For common "embarrassingly parallel" problems there are two parameters you need to set: (1) How many threads to use, and (2) How fine to subdivide the problem.
Often the basic work unit takes much less time to complete than the time it takes to switch between threads. For instance a raytracer can probably trace one ray in less than the time it takes to communicate between threads. If you try to parallelize a task with too fine a granularity you get a slowdown not a speedup. You might find you get a good speedup over a fairly wide range of granularities (you might do well with anywhere between 100 and 10,000 rays) but batching of some kind is essential.

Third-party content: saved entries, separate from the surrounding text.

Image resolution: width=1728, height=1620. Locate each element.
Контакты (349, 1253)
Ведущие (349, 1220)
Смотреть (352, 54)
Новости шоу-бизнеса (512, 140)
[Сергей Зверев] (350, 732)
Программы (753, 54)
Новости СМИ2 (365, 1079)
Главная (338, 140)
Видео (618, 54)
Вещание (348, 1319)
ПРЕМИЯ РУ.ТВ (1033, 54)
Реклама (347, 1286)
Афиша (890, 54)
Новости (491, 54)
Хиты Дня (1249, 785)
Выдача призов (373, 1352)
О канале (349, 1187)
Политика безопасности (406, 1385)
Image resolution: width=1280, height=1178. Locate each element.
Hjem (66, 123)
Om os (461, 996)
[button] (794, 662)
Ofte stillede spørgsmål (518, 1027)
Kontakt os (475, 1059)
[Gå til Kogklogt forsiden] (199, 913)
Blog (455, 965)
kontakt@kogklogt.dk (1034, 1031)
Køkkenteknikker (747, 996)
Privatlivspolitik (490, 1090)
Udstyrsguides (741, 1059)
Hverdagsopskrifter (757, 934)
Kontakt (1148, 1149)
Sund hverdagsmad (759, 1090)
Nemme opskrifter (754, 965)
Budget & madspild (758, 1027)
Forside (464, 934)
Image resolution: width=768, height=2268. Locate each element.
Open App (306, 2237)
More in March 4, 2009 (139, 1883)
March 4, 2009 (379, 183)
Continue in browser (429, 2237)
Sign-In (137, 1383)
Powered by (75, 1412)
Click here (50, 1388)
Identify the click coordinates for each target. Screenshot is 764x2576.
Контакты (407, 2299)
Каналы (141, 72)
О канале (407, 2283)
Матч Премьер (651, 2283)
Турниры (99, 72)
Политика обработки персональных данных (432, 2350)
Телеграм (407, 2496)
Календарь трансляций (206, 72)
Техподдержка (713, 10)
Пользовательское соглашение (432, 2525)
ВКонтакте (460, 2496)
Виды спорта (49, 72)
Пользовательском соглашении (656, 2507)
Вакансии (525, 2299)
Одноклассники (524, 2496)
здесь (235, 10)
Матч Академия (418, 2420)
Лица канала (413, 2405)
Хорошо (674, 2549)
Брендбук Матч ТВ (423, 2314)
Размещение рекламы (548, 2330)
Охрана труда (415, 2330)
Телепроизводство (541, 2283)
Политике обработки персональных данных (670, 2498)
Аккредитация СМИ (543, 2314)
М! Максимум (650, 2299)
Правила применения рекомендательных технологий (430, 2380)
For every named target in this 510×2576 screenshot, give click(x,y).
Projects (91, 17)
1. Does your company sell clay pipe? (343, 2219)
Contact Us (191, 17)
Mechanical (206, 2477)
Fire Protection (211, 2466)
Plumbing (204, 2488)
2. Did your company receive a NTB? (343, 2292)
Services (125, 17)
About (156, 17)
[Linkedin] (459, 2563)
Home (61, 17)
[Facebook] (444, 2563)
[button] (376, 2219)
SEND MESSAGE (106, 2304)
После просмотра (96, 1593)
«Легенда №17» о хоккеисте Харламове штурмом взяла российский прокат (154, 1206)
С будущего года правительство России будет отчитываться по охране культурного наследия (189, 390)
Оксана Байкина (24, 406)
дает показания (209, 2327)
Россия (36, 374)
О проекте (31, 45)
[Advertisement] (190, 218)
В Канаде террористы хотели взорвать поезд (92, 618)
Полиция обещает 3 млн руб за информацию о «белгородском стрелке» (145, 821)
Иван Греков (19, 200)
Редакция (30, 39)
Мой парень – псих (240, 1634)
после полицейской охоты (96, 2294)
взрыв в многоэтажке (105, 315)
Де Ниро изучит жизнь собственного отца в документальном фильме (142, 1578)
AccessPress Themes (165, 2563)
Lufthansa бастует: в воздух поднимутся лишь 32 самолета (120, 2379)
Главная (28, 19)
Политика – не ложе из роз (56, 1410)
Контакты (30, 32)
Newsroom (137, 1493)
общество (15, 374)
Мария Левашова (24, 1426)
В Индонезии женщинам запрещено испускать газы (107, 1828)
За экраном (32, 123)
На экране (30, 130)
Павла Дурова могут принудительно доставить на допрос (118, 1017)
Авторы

As for the thread count it depends on if the job is CPU bound. A CPU bound job needs about as many threads as you have cores or SMT "threads". If the job is I/O bound you usually need many more threads to maximize performance, but it's tricky. A web crawler might be able to support 100's or 1000's of threads but if you point all those threads at one server you might crash it, get banned, or both.
If the awkward streams API bought you good performance and reliability (let's see... just about zero support for error handling) that would be one thing but it doesn't.
Static typing working so well is not a special feature of the streams API but rather one of the rather brilliant engineering that went into JDK 8. You can easily write your own "map()" functions and other higher-order functions that do many of the things the Stream API does.
It would really be nice to see a better third-party API.